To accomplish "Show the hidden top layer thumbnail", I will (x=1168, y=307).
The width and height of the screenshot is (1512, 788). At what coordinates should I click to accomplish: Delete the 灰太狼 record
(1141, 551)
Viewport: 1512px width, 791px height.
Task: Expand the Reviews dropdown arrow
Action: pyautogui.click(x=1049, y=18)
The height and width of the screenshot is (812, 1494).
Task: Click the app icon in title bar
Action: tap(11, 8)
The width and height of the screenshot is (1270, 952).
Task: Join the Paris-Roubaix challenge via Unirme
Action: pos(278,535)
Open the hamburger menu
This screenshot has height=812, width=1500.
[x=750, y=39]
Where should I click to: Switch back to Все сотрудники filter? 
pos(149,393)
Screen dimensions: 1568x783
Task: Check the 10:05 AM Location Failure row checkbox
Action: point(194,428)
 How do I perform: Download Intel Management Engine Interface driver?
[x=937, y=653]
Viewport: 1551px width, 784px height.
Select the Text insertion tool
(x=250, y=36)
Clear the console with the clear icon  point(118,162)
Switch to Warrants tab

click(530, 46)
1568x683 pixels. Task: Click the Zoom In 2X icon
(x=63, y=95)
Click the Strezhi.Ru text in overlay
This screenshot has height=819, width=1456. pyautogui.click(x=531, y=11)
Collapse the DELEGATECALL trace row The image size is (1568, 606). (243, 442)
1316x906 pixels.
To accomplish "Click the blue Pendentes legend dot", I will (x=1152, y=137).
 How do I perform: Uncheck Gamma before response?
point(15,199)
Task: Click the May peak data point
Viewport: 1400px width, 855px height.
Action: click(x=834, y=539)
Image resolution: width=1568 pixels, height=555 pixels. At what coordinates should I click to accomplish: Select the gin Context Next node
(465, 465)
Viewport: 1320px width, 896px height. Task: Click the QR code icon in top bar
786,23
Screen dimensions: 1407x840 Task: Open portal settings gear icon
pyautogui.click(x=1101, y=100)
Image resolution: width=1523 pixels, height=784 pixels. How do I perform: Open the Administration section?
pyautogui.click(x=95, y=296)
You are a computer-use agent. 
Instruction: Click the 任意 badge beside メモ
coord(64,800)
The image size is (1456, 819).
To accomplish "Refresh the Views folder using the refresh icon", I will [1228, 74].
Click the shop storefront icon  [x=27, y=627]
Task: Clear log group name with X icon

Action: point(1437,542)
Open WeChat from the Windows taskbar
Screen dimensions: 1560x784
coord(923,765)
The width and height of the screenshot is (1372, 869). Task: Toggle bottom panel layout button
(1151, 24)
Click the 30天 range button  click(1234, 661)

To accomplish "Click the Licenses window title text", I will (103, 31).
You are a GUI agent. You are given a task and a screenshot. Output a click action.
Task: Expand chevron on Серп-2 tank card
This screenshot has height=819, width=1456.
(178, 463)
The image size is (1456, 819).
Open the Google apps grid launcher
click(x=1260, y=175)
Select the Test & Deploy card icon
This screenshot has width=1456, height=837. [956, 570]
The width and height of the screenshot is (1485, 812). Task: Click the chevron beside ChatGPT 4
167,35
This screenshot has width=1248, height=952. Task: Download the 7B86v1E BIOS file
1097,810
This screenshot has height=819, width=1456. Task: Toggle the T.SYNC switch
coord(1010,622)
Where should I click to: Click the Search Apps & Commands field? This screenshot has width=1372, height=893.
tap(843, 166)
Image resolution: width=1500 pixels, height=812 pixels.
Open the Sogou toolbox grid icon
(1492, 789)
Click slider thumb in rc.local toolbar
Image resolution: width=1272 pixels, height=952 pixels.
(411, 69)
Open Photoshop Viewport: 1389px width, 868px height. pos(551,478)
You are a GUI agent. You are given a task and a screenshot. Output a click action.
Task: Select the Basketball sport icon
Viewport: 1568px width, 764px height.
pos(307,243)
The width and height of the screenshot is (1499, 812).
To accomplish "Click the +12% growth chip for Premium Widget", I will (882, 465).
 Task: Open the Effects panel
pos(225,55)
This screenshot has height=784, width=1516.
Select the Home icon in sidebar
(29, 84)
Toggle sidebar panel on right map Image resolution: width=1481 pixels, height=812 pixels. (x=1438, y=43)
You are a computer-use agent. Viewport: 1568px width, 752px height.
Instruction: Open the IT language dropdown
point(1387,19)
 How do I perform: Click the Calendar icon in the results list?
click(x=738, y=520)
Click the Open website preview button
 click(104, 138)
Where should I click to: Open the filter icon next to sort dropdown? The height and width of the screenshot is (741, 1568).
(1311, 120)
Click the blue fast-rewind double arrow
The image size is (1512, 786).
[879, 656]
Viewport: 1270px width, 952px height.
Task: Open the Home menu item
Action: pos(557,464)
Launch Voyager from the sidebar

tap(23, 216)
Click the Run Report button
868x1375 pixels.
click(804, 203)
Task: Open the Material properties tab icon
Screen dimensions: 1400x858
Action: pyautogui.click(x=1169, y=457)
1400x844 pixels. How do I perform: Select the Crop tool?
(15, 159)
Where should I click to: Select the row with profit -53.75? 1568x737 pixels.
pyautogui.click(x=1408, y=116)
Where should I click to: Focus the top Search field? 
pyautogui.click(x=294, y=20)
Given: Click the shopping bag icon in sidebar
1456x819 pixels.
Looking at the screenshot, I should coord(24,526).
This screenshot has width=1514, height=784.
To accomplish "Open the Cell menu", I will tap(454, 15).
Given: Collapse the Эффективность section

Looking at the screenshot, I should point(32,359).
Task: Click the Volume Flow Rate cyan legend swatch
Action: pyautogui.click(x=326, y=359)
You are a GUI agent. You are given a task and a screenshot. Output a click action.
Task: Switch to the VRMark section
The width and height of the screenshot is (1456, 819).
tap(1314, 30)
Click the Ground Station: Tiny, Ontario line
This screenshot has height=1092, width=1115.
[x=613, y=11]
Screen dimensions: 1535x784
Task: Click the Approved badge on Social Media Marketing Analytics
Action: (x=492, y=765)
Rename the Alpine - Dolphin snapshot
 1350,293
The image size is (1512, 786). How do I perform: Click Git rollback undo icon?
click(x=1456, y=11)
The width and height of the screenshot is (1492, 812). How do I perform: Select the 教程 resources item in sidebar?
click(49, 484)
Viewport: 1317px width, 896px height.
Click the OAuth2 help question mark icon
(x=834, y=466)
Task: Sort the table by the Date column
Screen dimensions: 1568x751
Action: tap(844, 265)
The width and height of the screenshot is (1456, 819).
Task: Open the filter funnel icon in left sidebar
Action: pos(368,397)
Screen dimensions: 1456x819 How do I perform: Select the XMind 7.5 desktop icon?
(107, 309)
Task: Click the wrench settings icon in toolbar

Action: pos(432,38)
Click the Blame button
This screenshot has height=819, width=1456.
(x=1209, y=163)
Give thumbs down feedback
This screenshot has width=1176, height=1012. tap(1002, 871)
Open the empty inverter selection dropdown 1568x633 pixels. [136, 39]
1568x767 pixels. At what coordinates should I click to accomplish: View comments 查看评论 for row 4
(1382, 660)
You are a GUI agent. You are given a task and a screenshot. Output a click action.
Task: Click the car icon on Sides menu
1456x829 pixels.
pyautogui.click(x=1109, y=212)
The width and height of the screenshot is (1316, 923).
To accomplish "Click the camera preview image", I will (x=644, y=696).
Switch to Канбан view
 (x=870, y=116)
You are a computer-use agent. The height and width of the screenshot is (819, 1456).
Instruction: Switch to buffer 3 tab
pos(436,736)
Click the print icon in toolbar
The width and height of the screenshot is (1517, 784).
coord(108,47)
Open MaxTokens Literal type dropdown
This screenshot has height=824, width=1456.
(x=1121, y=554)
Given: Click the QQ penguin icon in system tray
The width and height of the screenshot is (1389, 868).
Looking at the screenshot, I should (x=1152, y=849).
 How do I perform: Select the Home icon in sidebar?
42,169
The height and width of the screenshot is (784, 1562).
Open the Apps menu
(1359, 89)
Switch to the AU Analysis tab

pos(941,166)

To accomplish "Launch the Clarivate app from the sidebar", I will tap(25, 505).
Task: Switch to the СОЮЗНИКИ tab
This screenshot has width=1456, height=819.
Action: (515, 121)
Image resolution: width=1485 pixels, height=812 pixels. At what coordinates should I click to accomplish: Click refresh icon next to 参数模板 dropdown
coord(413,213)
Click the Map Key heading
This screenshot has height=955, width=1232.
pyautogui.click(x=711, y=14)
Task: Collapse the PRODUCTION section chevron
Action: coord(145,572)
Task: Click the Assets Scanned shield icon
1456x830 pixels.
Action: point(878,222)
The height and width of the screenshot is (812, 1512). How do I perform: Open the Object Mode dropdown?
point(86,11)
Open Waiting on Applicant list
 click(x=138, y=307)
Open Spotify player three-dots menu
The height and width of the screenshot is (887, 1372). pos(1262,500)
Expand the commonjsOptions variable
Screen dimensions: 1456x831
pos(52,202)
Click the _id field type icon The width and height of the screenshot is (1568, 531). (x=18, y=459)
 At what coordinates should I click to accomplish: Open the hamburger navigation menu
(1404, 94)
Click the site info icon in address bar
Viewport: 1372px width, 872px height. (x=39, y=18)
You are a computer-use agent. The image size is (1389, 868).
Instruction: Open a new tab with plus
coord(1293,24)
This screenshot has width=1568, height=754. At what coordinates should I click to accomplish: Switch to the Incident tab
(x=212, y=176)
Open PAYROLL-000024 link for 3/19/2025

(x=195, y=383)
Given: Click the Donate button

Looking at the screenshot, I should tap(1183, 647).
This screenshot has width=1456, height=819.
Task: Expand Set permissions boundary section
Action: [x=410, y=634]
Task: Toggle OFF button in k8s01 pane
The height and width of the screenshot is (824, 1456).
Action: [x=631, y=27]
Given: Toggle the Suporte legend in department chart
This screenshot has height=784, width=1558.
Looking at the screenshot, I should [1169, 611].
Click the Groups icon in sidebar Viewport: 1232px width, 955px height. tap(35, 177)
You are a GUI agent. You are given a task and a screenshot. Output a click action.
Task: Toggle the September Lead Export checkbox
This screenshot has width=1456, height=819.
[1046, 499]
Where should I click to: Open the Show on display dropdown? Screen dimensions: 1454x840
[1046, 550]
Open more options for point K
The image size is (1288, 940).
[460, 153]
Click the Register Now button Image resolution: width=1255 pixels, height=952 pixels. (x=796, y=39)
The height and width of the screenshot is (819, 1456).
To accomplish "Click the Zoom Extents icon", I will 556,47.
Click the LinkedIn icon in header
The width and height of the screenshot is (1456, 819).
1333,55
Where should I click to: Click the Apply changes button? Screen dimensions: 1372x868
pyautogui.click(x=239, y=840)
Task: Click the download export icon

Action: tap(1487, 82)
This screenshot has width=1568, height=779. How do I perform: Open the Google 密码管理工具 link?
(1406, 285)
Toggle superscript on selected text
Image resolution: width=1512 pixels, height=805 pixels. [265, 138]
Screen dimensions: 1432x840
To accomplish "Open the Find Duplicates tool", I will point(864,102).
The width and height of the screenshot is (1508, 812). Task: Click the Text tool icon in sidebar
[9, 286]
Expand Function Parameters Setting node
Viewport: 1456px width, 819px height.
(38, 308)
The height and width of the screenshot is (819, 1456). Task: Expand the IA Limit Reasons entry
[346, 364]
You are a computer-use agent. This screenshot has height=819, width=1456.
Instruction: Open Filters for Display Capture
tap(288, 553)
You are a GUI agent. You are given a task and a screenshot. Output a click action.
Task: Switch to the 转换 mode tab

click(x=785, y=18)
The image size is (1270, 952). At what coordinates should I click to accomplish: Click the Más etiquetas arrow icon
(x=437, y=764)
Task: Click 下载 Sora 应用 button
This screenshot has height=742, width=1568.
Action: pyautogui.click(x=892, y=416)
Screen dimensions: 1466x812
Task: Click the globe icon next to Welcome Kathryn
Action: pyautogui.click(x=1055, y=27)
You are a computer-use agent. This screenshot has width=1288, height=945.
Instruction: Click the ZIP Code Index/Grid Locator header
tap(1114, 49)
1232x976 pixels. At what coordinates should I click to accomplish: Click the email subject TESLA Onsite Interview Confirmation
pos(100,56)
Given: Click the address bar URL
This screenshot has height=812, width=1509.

● **WORK ORDER**
Search the data for "computer". Copy every matching line.

● **ANSWER FOR THE TASK**
You are a computer-use agent. 
You are a computer-use agent. Viewport: 1568px width, 752px height.
You are a computer-use agent. The height and width of the screenshot is (819, 1456).
You are a computer-use agent. The image size is (1389, 868).
You are a computer-use agent. This screenshot has height=819, width=1456.
You are a computer-use agent. This screenshot has width=1288, height=945.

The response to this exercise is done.